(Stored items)

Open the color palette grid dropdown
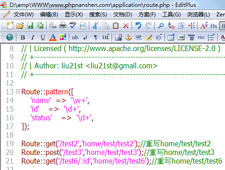 point(63,37)
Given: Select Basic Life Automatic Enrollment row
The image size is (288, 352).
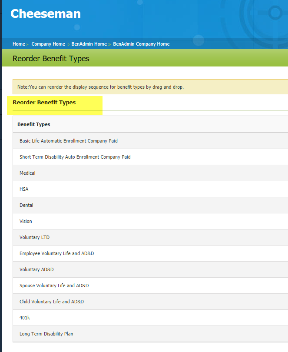Looking at the screenshot, I should point(69,141).
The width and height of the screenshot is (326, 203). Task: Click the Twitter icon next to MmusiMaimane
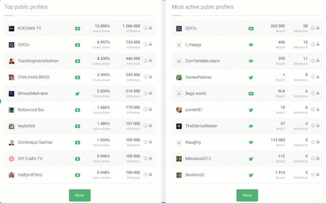77,94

=== REQUIRED WORK ===
The records above should be written out exactly, and the images dropped.

=== ANSWER SPACE ===
Open the color palette grid dropdown
 point(63,37)
Given: Select Basic Life Automatic Enrollment row
The image size is (288, 352).
Looking at the screenshot, I should point(69,141).
The width and height of the screenshot is (326, 203). Task: Click the Twitter icon next to MmusiMaimane
77,94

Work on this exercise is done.